Publié par : Sibylline | août 20, 2014

L’Europe abaisse les quotas de pêche pour 2014

Sète est le premier grand port français de pêche en Méditerranée. | JULIEN GOLDSTEIN

Sète est le premier grand port français de pêche en Méditerranée. | JULIEN GOLDSTEIN

20 Août 2014 (Tosca Ballerini). Engagée à mener la bataille contre la surpêche, la Commission européenne vient d’annoncer des quotas 2014 à la baisse pour 45 espèces de poissons de l’Atlantique, de la mer du Nord et de la mer Baltique. Ces restrictions concernent dix Etats membres – Belgique, Danemark, Grèce, Espagne, France, Irlande, Pays-Bas, Pologne, Portugal et Royaume-Uni – qui ont déclaré avoir dépassé leurs quotas en 2013.

Même si les efforts déployés depuis 2009 grâce à l’instauration d’un nouveau règlement européen ont permis de diminuer en 2013 le nombre d’infractions de 22% par rapport à 2012, la surpêche reste importante. L’année dernière, de nombreuses espèces ont été prélevées entre 1,2 et 2,6 fois plus que la quantité autorisée.

LES RAIES EN DANGER

« Les Etats n’arrivent pas à contrôler les quantités de poissons pêchés »,dénonce Javier Lopez, biologiste marin au sein de l’ONG Oceana. Les dépassements sont particulièrement graves pour certains stocks d’aiglefin, considérés comme « épuisés » par le Conseil international pour l’exploration de la mer (CIEM), une organisation scientifique indépendante, sans oublier les raies dont certaines espèces sont classifiées en « danger » par l’Union internationale pour la conservation de la nature (UICN).

La situation n’est pas plus rose pour le sébaste atlantique, un poisson d’eau profonde dont la biomasse totale reste inconnue. L’année dernière la France en a pris dans ses filets 80 % de plus que les chiffres préconisés par les scientifiques.

LA MÉDITERRANÉE SUREXPLOITÉE 

Un rapport de la Commission européenne rendu public en juin montre que la situation est plus grave en Méditerranée que dans l’Atlantique : « Au moins 96 % des stocks de poissons benthiques et au moins 71 % de stocks de poissons pélagiques comme la sardine et l’anchois y sont surexploités », constataient les auteurs.

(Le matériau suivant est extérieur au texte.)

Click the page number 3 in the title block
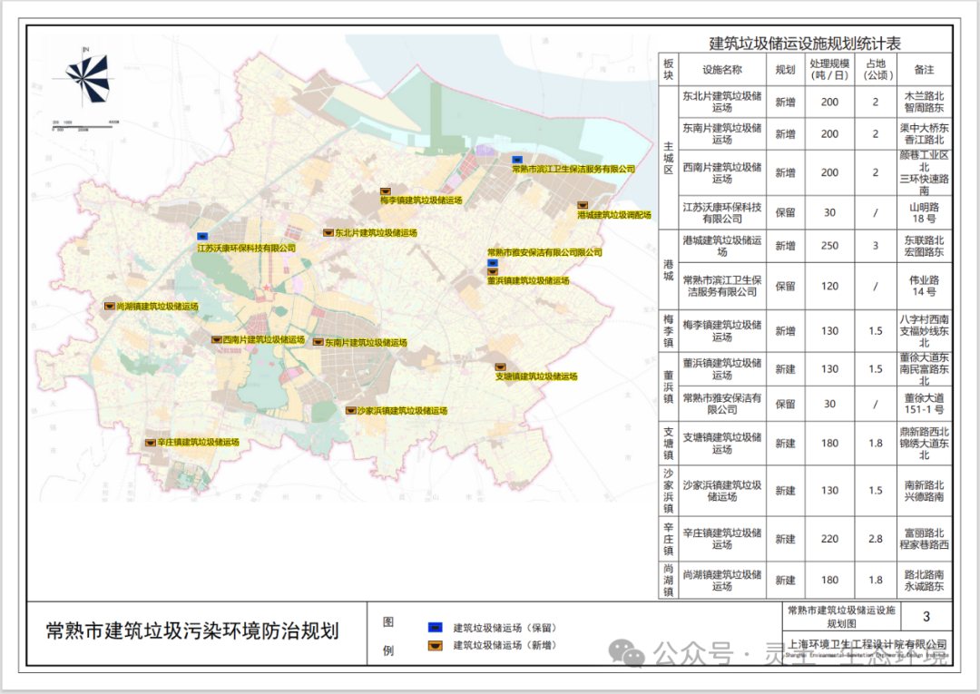 click(x=928, y=618)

« Les pays de la Méditerranée, comme l’Italie et la Grèce, ont toujours refusé de se soumettre à des plans de gestion durable de la ressource avec des limites de capture, explique Javier Lopez. Mais au lieu de contrôler les captures, on se contente de contrôler les nombres des bateaux, le nombre des jours de pêche et l’effort de pêche, voir la puissance du moteur du bateau… »

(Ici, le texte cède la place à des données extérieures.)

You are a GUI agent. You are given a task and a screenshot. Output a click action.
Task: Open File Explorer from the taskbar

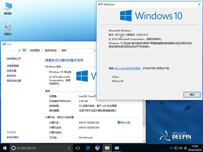click(108, 148)

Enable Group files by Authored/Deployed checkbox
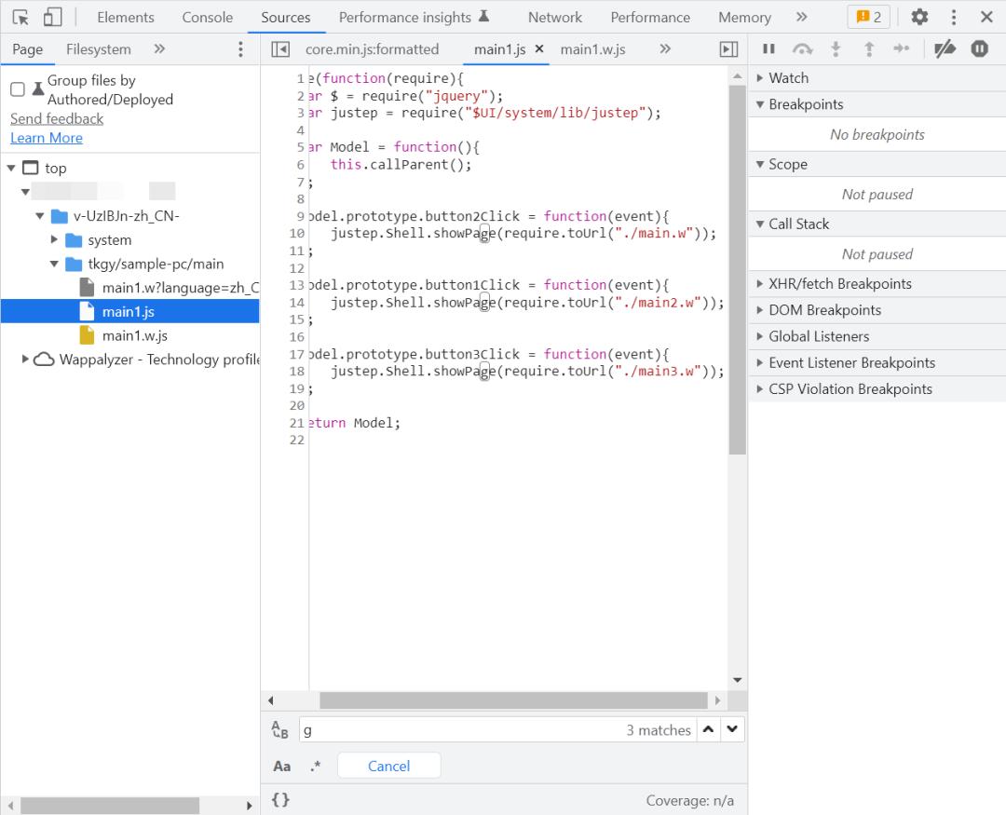pos(18,89)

Les choses pourraient évoluer favorablement. Lors de la dernière réunion de la Commission générale des pêches pour la Méditerranée, en mai 2014, un accord a été signé entre les Etats riverains. Il prévoit l’adoption dans les prochaines années d’un plan de gestion avec des quotas de captures pour chaque espèce. Reste à savoir s’il sera respecté.